# [Anweisung A]
Gib an, zu welchem Preis laut dem Textauszug ein "Baumpunkt" angeboten wurde.
# [Anweisung B]
Prüfe, ob die folgenden Aussagen mit dem Textauszug übereinstimmen, und beantworte jede mit Ja oder Nein samt den entscheidenden Worten als wörtliches Zitat: (i) Von jedem Baumpunkt sollten zehn Euro in ein Aufforstungsprojekt in Bolivien fliessen. (ii) Die Eidgenössische Bankenkommission beantragt, die Beschwerde gutzuheissen. (iii) Das Bundesgericht kontrolliert auch die Angemessenheit des Entscheids der Bankenkommission.
# [Anweisung C]
Gib aus dem Textauszug alles von "Mit Verwaltungsgerichtsbeschwerde vom" bis hinunter zu "die Beschwerde abzuweisen." unverändert wieder.

# [Textauszug]
————
Mit Verwaltungsgerichtsbeschwerde vom 14. Juni 2006 beantragt A.________ dem Bundesgericht sinngemäss, die Verfügung der Eidgenössischen Bankenkommission vom 1. Juni 2006 aufzuheben. 
 
Die Eidgenössische Bankenkommission beantragt, die Beschwerde abzuweisen. 
 
Das Bundesgericht zieht in Erwägung: 
1. 
1.1 In Anwendung des Bankengesetzes ergangene Aufsichts-, Liquidations- und Konkursentscheide der Eidgenössischen Bankenkommission können beim Bundesgericht mit Verwaltungsgerichtsbeschwerde angefochten werden (vgl. Art. 24 Abs. 1 des Bundesgesetzes vom 8. November 1934 über die Banken und Sparkassen [BankG; SR 952.0]; zur Publikation bestimmtes Urteil 2A.749/2005 vom 25. April 2006 E. 1.1). Auf die durch den Inhaber der Einzelfirma im eigenen Namen frist- und formgerecht eingereichte Eingabe ist einzutreten. 
1.2 Das Bundesgericht überprüft die Sachverhaltsfeststellung und die Rechtsanwendung der Eidgenössischen Bankenkommission frei. Ausgeschlossen ist hingegen die Kontrolle der Angemessenheit ihres Entscheids (BGE 131 II 306 E. 2.1 mit Hinweisen). 
2. Der Beschwerdeführer rügt zwar, es sei ihm nicht ein "gerechtfertigtes Gehör" geschenkt worden (Beschwerdebegründung Ziff. 2). Er legt indessen nicht dar, inwiefern dies der Fall sein soll. Insbesondere belegt er nicht, dass und inwiefern die Bankenkommission auf konkrete, relevante Vorbringen nicht eingegangen wäre (vgl. angefochtene Verfügung E. III.4). Auch aus den Akten ergeben sich keine Anhaltspunkte für eine Gehörsverletzung. Die Rüge erweist sich daher als offensichtlich unbegründet. 
3. 
3.1 Die Bankenkommission hat festgestellt, der ursprünglich in der Marktforschung tätige Beschwerdeführer habe neben dieser Tätigkeit auf der von ihm registrierten und unterhaltenen sowie frei zugänglichen Internetseite www. F.________.biz in sechzehn Sprachen den Erwerb von "Baumpunkten" für je 22 Euro angeboten. Die Investition solle zur Aufforstung eines Regenwaldes in Bolivien verwendet werden. Davon sollten zehn Euro in ein Aufforstungsprojekt in Bolivien fliessen, das als "aktives Sparbuch" bezeichnet werde; weitere sieben Euro seien als Prämien für Partner vorgesehen, die sich an der Verbreitung dieser Idee beteiligten; mit den restlichen fünf Euro würden die Administrativkosten bezahlt. Den Kunden werde eine anteilige Beteiligung bei der Firma X.________ in Aussicht gestellt, wobei die "Gewinnausschüttung" nach dem zehnten bis zwölften Jahr und dem Holzverkauf erfolgen solle. Hinweise, dass von den (ohne Mehrfachzeichner) geschätzten 2'000 bis 3'000 Kunden (der Beschwerdeführer spreche von über 4'000 Anlegern) geleistete Einzahlungen individualisiert würden, indem ein konkreter Anteil an Holz oder Land erworben werde, existierten nicht. Der Beschwerdeführer halte selbst fest, dass es sich bei dieser Geschäftstätigkeit nicht um eine allgemein gebräuchliche Tätigkeit eines Holzhändlers handle, der Holz an- und verkaufe. Vielmehr handle es sich bei einem "Baumpunkt" insbesondere um eine "finanztechnische Verrechnungseinheit" für eine "anteilige monetäre Gewinnausschüttung" zu Gunsten der Kunden sowie eine "Leistungsanreiz- und Leistungsverrechnungseinheit für die Marketing Vertriebspartner". Von September 2005 bis März 2006 seien von Kunden Einzahlungen in Höhe von 90'486 Euro geleistet worden, wovon 42'681 Euro in Anpflanzungen in Bolivien geflossen sein sollen. Die bis heute möglicherweise getätigten Investitionen in Bolivien würden keine Rückzahlung der eingezahlten Gelder erlauben.
————
# [Datenliste]
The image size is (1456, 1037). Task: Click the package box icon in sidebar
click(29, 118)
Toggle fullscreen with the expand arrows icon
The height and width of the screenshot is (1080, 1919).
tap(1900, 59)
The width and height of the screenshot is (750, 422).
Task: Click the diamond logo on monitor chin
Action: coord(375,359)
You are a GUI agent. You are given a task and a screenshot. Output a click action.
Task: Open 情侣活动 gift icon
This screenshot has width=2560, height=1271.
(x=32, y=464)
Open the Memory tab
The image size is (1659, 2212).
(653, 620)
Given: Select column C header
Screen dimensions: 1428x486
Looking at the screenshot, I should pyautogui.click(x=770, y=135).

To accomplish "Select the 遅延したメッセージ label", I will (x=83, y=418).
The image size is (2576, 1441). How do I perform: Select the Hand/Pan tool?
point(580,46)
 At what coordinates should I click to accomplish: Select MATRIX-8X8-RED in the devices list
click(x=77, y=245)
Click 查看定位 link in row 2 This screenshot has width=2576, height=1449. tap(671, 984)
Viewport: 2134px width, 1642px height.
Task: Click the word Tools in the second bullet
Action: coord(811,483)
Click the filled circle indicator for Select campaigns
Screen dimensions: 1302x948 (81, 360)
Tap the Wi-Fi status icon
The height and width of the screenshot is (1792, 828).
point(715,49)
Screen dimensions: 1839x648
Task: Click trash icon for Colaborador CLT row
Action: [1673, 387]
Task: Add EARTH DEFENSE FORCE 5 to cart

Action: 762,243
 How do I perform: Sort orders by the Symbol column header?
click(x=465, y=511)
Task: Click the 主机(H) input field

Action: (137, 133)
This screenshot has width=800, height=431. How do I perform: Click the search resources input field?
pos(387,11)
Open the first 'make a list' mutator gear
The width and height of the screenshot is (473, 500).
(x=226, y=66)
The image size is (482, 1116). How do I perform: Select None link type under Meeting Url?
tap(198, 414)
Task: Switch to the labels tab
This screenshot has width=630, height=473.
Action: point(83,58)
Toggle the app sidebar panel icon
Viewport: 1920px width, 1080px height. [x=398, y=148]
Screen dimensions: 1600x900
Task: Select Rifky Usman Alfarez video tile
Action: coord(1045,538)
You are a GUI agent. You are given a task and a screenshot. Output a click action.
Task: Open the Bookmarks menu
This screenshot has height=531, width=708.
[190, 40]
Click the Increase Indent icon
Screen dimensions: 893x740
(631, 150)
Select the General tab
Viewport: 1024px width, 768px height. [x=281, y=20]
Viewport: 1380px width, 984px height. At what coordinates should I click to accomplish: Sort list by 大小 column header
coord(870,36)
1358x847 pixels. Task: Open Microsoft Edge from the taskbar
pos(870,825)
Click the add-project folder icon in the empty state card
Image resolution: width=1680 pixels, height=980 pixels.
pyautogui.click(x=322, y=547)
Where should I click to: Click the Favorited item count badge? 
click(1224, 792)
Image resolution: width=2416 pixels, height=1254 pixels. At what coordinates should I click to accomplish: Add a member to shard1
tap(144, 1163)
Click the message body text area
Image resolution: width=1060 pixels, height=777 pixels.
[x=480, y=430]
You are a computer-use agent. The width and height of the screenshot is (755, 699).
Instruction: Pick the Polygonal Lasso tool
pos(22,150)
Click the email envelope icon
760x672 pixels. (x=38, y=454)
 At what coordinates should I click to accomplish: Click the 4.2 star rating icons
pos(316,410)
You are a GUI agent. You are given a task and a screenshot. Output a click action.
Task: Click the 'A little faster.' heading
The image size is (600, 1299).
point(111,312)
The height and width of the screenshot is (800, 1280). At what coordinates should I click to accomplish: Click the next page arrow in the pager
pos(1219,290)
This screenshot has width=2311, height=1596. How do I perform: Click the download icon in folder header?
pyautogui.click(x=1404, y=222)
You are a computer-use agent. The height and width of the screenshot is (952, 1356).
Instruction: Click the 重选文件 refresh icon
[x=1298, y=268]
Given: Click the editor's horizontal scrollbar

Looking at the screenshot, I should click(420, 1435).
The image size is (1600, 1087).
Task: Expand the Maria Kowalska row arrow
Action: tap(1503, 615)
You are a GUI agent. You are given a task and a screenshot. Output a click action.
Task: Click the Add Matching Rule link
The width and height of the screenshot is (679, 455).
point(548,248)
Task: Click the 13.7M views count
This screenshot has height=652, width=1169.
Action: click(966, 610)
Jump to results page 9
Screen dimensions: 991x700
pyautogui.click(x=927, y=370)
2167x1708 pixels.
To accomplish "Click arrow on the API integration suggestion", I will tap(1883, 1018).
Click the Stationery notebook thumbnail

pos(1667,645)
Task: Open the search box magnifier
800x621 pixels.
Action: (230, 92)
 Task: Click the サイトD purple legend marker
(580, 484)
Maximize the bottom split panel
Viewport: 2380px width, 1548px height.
————
# [Antwort A]
Für je 22 Euro.

# [Antwort B]
(i) Ja: "Davon sollten zehn Euro in ein Aufforstungsprojekt in Bolivien fliessen"
(ii) Nein: "Die Eidgenössische Bankenkommission beantragt, die Beschwerde abzuweisen."
(iii) Nein: "Ausgeschlossen ist hingegen die Kontrolle der Angemessenheit ihres Entscheids"

# [Antwort C]
Mit Verwaltungsgerichtsbeschwerde vom 14. Juni 2006 beantragt A.________ dem Bundesgericht sinngemäss, die Verfügung der Eidgenössischen Bankenkommission vom 1. Juni 2006 aufzuheben. 
 
Die Eidgenössische Bankenkommission beantragt, die Beschwerde abzuweisen.